6. Data Subjects’ Rights
Data subjects have certain rights subject to the conditions defined in the GDPR. Every data subject generally has the following rights:
- Right of access by the data subject (GDPR Art. 15): you have the right to obtain information about the processing of your personal data and its main components.
- Right to rectification (Art. 16 GDPR): you have the right to demand rectification of data concerning you and/or completion of incomplete data.
- Right to object (GDPR Art. 21): insofar as your personal data is processed on the basis of legitimate interests within the meaning of GDPR Article 6 (1) (f), you have the right to object to such processing on grounds relating to your particular situation (without prejudice to our compelling legally protected interests) and/or to object to direct advertising. If you wish to exercise your right to object, you may send us an e-mail at the following address: firstname.lastname@example.org. We will keep a file in which the relevant information of the persons who have exercised their right to object will be processed in order to respect the data subject’s wishes. The information in the opt-out list will be stored for 3 years and then deleted.
- Right to erasure (GDPR Art. 17): under certain conditions, you have the right to erasure of your personal data stored by us, e.g., in case the personal data are no longer necessary in relation to the purposes for which they were collected or if you have made a legitimate objection to the data processing. The right to erasure is not always applicable, especially not if the processing is necessary for exercising the right of freedom of expression and information; for compliance with a legal obligation, for reasons of public interest or for the establishment, exercise or defence of legal claims.
- Right to restriction of processing (GDPR Art. 18 et seq.): you have the right to obtain the restriction of the processing of your personal data under certain conditions, in particular if you contest the accuracy of the data but you do not wish to obtain erasure of the data; the information is no longer needed by us but you need the information for the establishment, exercise or defence of legal claims, or you have made a legitimate objection to the data processing.
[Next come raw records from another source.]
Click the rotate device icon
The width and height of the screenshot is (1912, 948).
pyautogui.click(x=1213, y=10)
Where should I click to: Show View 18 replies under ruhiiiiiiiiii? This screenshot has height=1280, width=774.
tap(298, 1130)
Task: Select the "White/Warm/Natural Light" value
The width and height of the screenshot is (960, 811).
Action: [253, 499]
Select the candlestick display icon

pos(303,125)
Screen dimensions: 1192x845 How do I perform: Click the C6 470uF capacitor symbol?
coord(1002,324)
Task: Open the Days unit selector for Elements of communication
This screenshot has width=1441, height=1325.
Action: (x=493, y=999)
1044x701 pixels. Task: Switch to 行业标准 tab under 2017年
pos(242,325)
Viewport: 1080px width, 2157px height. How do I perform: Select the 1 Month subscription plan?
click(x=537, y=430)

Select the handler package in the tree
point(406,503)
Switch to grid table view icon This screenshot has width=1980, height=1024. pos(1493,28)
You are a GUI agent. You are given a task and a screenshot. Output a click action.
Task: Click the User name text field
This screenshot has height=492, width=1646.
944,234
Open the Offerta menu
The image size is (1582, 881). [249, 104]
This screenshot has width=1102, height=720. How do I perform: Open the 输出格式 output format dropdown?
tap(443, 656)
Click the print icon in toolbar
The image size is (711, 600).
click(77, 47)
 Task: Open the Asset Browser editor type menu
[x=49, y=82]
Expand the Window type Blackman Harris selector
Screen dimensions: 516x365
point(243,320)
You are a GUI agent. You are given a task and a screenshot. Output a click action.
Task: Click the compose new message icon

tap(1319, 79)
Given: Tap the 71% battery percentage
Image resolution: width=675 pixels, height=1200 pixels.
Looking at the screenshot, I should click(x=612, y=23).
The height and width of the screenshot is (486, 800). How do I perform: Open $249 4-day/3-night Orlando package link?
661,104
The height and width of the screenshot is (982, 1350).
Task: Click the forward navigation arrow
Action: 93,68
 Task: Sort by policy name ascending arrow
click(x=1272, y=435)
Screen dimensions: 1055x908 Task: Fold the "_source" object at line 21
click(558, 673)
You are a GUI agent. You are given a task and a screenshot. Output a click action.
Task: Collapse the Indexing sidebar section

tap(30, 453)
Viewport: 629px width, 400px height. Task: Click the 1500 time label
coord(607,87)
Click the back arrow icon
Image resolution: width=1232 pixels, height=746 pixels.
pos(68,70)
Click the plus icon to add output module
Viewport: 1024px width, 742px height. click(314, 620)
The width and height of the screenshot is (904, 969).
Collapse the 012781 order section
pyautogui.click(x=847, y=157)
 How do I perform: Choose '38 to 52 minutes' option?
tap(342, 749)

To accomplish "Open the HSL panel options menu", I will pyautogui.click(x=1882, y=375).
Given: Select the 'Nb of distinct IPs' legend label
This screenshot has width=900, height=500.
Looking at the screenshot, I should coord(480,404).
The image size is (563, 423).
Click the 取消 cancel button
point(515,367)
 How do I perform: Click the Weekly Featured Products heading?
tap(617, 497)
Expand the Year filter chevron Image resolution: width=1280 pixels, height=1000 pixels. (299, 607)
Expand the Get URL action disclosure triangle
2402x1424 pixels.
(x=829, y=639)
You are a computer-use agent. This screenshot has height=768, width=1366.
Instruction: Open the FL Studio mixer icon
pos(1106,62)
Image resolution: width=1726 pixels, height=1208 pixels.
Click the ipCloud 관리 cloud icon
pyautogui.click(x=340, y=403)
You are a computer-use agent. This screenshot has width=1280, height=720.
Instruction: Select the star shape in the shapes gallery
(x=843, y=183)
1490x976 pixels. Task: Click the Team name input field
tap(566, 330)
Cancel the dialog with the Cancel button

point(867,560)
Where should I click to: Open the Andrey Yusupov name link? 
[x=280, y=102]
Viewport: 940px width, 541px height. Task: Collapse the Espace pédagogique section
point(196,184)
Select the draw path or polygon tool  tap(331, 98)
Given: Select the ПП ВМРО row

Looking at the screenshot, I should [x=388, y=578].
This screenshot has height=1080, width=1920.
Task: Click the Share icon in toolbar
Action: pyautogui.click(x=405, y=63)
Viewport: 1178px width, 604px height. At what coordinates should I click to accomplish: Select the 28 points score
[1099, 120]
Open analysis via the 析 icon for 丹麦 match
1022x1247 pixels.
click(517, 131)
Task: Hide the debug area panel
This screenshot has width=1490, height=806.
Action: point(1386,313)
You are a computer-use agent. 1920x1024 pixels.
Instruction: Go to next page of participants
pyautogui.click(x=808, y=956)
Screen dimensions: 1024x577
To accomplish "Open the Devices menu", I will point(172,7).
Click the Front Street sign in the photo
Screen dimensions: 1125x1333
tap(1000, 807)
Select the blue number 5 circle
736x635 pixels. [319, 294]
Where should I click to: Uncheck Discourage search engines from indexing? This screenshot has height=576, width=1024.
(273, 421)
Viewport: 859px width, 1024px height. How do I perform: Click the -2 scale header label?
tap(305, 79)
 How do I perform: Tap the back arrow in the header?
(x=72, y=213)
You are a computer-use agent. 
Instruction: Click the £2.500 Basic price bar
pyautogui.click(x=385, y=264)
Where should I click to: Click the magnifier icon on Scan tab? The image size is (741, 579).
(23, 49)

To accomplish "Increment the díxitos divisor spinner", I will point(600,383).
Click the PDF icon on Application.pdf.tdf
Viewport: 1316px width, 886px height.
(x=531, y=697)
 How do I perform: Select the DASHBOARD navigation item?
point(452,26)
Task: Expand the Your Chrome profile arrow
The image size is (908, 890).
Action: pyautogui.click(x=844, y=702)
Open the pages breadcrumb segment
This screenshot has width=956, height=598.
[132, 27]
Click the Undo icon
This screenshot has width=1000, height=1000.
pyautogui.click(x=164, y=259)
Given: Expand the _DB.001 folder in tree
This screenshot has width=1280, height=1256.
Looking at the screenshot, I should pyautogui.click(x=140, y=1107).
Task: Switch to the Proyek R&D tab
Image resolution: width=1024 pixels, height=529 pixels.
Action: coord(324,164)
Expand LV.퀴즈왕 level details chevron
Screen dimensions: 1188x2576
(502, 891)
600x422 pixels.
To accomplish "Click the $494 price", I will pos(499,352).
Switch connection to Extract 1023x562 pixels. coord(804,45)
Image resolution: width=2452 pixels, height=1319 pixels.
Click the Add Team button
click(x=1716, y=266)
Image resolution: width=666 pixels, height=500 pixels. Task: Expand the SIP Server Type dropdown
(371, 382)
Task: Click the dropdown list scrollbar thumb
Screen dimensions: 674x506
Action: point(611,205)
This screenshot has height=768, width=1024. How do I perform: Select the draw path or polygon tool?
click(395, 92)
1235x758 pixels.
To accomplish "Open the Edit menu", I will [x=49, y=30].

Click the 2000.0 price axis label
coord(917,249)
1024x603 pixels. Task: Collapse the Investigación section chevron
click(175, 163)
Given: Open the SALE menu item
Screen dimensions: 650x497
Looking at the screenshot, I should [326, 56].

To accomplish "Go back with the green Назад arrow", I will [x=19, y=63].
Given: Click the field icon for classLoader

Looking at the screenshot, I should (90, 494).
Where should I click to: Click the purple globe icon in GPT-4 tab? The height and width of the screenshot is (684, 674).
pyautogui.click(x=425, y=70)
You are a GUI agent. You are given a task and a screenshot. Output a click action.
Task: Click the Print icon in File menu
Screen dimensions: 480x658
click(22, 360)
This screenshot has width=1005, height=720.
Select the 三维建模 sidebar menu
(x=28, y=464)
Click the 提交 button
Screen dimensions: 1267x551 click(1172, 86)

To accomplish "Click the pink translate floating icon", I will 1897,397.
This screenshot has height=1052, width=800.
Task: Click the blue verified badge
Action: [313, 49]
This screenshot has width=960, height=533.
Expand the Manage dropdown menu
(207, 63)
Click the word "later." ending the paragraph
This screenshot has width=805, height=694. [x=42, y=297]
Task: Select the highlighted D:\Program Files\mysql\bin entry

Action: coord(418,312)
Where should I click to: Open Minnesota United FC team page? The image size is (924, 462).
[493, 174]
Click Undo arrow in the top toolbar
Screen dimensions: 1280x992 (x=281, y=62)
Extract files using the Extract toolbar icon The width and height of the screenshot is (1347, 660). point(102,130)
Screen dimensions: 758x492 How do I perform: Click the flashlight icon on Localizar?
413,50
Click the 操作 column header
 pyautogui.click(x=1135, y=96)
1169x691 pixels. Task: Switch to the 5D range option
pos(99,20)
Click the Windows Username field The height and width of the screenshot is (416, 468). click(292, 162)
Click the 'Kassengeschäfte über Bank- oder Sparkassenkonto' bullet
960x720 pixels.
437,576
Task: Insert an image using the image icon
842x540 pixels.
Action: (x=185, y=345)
- Right to data portability (GDPR Art. 20): in certain cases defined by law, you have the right to receive your personal data that you supplied to us, in a structured, commonly used and machine-readable format and you have the right to transmit those data to another controller.
We further inform you that the consent you may have given may be withdrawn at any time, in which case we will not be allowed to continue the data processing based on such consent in the future, without prejudice to the lawfulness of the processing that was performed on the basis of such consent prior to the time of withdrawal.
We reserve the right to obtain confirmation of your identity when you ask us for information and documents.
We encourage you to send us any requests or queries you may have concerning your rights to email@example.com e-mail address (of the Data Protection Officer if applicable)]. If you believe that the processing of your data is not compliant with the GDPR, you have the right to file a complaint with the competent data protection authority (cf. www.cnpd.lu).